-- Direction --
Continue the piece below on the U.S. bank failures of July 2009, starting immediately after its last sentence.

-- Selected extract --
::::::::
03 July 2009

More Banks Fail in "Deepening Financial Crisis"

More green shoots for the fungus collection.

What if they gave a Great Depression but systematically rigged the statistics, manipulated the markets, inflated the currency, and were able to convince the majority that it was not all that bad?

Would it still be a Great Depression? Or a Great Delusion?

How angry would people be when they realized they had been fooled into making very destructive personal financial decisions based on this deception?

Would the perpetrators be able to claim immunity because they were performing a service to the government? This is one defense that Barrick Gold (and JP Morgan) used when they were initially sued for manipulating the price of gold in the New Orleans court case. Barrick Corp Drops Bombshell

"The conscious and intelligent manipulation of the organized habits and opinions of the [public] is an important element in democratic society. Those who manipulate this unseen mechanism of society constitute an invisible government which is the true ruling power of our country." Edward Bernays
“It is the absolute right of the State to supervise the formation of public opinion...If you tell a lie big enough and keep repeating it, people will eventually come to believe it. The lie can be maintained only for such time as the State can shield the people from the political, economic and military consequences of the lie.” Joseph Goebbels

Seven U.S. Banks Seized in Busiest Year for Closures Since 1992
By Ari Levy and Flynn McRoberts

July 3 (Bloomberg) -- Six banks in Illinois and one in Texas were seized by regulators as the deepening financial crisis pushed the toll of failed U.S. lenders this year to 52, the most since 1992.

Twelve banks have failed this year in Illinois, the most of any state. The seven lenders seized yesterday, with total assets of $1.49 billion and deposits of $1.34 billion, were closed by state or federal regulators and the Federal Deposit Insurance Corp. was named receiver, according to statements from the FDIC. Buyers were named for each of the closed institutions.

The Illinois banks are affiliates of Peotone Bank & Trust Co., in Peotone, Illinois, about 45 miles (72 kilometers) south of Chicago. The failures resulted primarily because of soured loans and losses on investments in collateralized debt obligations, the FDIC said. Illinois, with an unemployment rate above the national average, was one of seven states to begin the fiscal year without a spending plan.

"The six failed Illinois banks are all controlled by one family and followed a similar business model that created concentrated exposure in each institution," the FDIC said. CDOs, which packaged bonds and loans into notes of varying risk and yield, lost money as real estate defaults soared.
::::::::
-- Given data --
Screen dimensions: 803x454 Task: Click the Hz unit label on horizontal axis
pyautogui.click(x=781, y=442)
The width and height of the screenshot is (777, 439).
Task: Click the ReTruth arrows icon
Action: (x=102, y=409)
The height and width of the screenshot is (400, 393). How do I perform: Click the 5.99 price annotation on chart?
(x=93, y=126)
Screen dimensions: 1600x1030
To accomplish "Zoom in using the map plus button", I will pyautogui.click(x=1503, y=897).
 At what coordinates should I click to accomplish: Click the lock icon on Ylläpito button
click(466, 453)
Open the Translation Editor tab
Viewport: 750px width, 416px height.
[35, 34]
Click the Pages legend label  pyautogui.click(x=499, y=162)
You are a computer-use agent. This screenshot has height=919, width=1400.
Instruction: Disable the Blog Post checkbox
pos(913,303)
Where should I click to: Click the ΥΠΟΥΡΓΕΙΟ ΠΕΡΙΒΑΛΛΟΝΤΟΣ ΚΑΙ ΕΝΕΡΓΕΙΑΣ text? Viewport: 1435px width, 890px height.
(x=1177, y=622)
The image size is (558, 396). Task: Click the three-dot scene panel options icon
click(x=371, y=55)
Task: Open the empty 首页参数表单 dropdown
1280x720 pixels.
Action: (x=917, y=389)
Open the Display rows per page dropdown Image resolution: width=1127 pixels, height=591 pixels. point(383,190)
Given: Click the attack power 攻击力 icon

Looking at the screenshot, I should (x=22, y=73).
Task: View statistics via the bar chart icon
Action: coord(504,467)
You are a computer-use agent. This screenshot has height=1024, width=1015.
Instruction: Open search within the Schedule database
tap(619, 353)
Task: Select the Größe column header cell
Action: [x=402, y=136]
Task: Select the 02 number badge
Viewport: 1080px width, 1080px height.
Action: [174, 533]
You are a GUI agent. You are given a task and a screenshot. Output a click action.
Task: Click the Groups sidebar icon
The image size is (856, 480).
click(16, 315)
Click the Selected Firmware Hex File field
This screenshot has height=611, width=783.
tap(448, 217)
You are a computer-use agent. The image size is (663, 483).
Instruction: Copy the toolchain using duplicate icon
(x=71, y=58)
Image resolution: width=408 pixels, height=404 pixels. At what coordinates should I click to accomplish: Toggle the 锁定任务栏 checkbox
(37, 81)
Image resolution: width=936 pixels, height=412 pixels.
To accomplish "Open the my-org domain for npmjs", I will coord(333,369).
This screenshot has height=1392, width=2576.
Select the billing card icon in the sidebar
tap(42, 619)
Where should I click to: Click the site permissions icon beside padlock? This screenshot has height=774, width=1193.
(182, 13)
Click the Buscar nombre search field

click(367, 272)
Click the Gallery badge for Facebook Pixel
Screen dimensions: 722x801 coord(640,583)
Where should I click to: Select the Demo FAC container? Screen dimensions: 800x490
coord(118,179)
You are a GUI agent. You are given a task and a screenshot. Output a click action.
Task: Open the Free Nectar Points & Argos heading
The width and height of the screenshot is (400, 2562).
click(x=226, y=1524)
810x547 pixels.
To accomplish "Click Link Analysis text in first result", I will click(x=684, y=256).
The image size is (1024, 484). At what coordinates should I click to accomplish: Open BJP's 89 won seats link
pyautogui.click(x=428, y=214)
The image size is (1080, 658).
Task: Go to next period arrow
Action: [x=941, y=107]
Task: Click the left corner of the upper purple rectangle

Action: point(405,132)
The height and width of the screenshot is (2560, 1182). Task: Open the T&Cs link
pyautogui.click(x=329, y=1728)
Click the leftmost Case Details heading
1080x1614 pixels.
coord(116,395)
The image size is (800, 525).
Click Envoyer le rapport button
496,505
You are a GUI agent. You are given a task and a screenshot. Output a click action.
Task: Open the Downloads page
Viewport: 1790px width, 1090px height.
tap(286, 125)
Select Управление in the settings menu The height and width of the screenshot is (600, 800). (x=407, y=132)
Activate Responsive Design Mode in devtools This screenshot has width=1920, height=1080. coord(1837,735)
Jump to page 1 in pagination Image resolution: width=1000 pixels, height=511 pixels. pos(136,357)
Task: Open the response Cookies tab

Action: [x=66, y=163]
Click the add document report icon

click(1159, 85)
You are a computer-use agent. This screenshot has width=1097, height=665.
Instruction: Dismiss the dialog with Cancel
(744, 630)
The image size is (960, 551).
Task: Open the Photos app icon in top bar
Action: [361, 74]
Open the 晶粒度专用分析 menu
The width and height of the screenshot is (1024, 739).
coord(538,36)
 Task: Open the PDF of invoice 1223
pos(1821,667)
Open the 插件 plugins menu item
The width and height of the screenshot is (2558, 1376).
::::::::
-- Exercise response --
Regulators this year have closed the most banks since the savings-and-loan crisis of the 1990s as lenders struggle with mounting losses on mortgages and commercial loans. The total for 2009 is more than double the 25 banks shuttered in 2008 and surpasses the 50 that were closed in 1993. The prior year there were 181 failures or government-assisted transactions.


The FDIC estimates yesterday's seizures will cost its insurance fund $314.3 million. The regulator imposed an emergency fee in May to raise $5.6 billion to rebuild the fund, which has deteriorated in the past 18 months. More assessments are possible, the FDIC said.

Illinois Governor Pat Quinn, a Democrat, refused to sign a budget because lawmakers failed to approve raising the income tax. In his original $53 billion budget proposal in March, the governor sought personal and corporate tax increases to help eliminate an $11.6 billion deficit and maintain state services.

Chicago is 280 miles from Detroit, home to General Motors Corp. and Chrysler LLC, which were forced into bankruptcy. Lear Corp., the Southfield, Michigan-based maker of automotive seats, announced plans yesterday to enter bankruptcy. The unemployment rate in Illinois was 10.1 percent in May, compared with 9.4 percent nationally.

A Mess

"This is a mess," said Jack Ablin, who oversees $60 billion as chief investment officer at Harris Private Bank in Chicago. "We're a manufacturing state and in the Midwest, so we're influenced by the autos."

In addition to CDOs, the failed banks were plagued by losses on commercial real estate loans. Founders Bank of Worth, the biggest of the Illinois banks seized yesterday, had $374 million in construction and commercial real estate loans as of March, accounting for 63 percent of the bank's net loans and leases, according to a regulatory report.

Millennium State Bank of Texas, the Dallas-based bank taken over yesterday, had $67.5 million in such loans, or 81 percent of its total loans.

"The common denominator for most of the bank failures so far has been troubled construction loans," said Matthew Anderson of Foresight Analytics, an Oakland, California-based real estate research firm. "There's no easy way out with defaulted construction loans in today's environment..."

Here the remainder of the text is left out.